* _Data listing_
········

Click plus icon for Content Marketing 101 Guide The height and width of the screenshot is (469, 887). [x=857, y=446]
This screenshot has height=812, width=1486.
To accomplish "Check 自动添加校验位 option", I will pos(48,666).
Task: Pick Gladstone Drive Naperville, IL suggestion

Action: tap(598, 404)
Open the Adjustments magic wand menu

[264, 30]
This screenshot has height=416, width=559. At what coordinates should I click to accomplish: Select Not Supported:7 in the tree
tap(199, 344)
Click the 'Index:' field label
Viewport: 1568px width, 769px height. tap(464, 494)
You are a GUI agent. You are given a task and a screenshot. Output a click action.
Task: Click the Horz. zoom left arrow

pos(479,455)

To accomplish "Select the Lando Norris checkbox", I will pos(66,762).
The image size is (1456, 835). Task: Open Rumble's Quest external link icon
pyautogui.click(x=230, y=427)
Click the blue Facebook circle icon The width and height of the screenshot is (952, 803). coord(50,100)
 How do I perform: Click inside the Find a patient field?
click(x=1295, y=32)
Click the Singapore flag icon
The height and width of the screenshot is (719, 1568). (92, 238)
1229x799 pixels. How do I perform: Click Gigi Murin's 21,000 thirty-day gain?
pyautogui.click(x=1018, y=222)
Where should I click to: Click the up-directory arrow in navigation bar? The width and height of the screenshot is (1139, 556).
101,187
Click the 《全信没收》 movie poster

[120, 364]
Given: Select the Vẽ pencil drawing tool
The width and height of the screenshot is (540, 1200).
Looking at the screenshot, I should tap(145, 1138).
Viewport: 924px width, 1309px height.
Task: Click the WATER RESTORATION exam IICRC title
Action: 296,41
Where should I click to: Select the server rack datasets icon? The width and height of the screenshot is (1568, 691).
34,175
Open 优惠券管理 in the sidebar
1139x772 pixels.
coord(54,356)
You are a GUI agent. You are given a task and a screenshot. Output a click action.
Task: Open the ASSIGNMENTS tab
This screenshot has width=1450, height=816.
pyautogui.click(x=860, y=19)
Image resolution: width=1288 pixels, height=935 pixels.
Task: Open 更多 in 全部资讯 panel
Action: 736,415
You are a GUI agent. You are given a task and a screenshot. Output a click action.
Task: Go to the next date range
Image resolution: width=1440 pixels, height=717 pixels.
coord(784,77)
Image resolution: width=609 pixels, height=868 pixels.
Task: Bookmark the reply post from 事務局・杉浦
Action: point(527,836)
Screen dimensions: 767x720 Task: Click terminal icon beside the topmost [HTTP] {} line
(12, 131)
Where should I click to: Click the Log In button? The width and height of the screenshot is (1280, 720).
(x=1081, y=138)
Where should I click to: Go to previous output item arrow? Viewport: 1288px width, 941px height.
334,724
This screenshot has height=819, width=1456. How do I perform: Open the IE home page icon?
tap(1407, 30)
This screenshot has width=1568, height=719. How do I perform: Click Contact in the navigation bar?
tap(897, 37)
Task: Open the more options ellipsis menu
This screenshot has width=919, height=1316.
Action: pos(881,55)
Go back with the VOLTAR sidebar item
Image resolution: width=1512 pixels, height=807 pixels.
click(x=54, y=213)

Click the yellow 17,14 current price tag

········

* _Set exercise_
Copy all of the data above, line for line, without changing anything.

* _Solution_
Click plus icon for Content Marketing 101 Guide The height and width of the screenshot is (469, 887). [x=857, y=446]
This screenshot has height=812, width=1486.
To accomplish "Check 自动添加校验位 option", I will pos(48,666).
Task: Pick Gladstone Drive Naperville, IL suggestion

Action: tap(598, 404)
Open the Adjustments magic wand menu

[264, 30]
This screenshot has height=416, width=559. At what coordinates should I click to accomplish: Select Not Supported:7 in the tree
tap(199, 344)
Click the 'Index:' field label
Viewport: 1568px width, 769px height. tap(464, 494)
You are a GUI agent. You are given a task and a screenshot. Output a click action.
Task: Click the Horz. zoom left arrow

pos(479,455)

To accomplish "Select the Lando Norris checkbox", I will pos(66,762).
The image size is (1456, 835). Task: Open Rumble's Quest external link icon
pyautogui.click(x=230, y=427)
Click the blue Facebook circle icon The width and height of the screenshot is (952, 803). coord(50,100)
 How do I perform: Click inside the Find a patient field?
click(x=1295, y=32)
Click the Singapore flag icon
The height and width of the screenshot is (719, 1568). (92, 238)
1229x799 pixels. How do I perform: Click Gigi Murin's 21,000 thirty-day gain?
pyautogui.click(x=1018, y=222)
Where should I click to: Click the up-directory arrow in navigation bar? The width and height of the screenshot is (1139, 556).
101,187
Click the 《全信没收》 movie poster

[120, 364]
Given: Select the Vẽ pencil drawing tool
The width and height of the screenshot is (540, 1200).
Looking at the screenshot, I should tap(145, 1138).
Viewport: 924px width, 1309px height.
Task: Click the WATER RESTORATION exam IICRC title
Action: 296,41
Where should I click to: Select the server rack datasets icon? The width and height of the screenshot is (1568, 691).
34,175
Open 优惠券管理 in the sidebar
1139x772 pixels.
coord(54,356)
You are a GUI agent. You are given a task and a screenshot. Output a click action.
Task: Open the ASSIGNMENTS tab
This screenshot has width=1450, height=816.
pyautogui.click(x=860, y=19)
Image resolution: width=1288 pixels, height=935 pixels.
Task: Open 更多 in 全部资讯 panel
Action: 736,415
You are a GUI agent. You are given a task and a screenshot. Output a click action.
Task: Go to the next date range
Image resolution: width=1440 pixels, height=717 pixels.
coord(784,77)
Image resolution: width=609 pixels, height=868 pixels.
Task: Bookmark the reply post from 事務局・杉浦
Action: point(527,836)
Screen dimensions: 767x720 Task: Click terminal icon beside the topmost [HTTP] {} line
(12, 131)
Where should I click to: Click the Log In button? The width and height of the screenshot is (1280, 720).
(x=1081, y=138)
Where should I click to: Go to previous output item arrow? Viewport: 1288px width, 941px height.
334,724
This screenshot has height=819, width=1456. How do I perform: Open the IE home page icon?
tap(1407, 30)
This screenshot has width=1568, height=719. How do I perform: Click Contact in the navigation bar?
tap(897, 37)
Task: Open the more options ellipsis menu
This screenshot has width=919, height=1316.
Action: pos(881,55)
Go back with the VOLTAR sidebar item
Image resolution: width=1512 pixels, height=807 pixels.
click(x=54, y=213)

Click the yellow 17,14 current price tag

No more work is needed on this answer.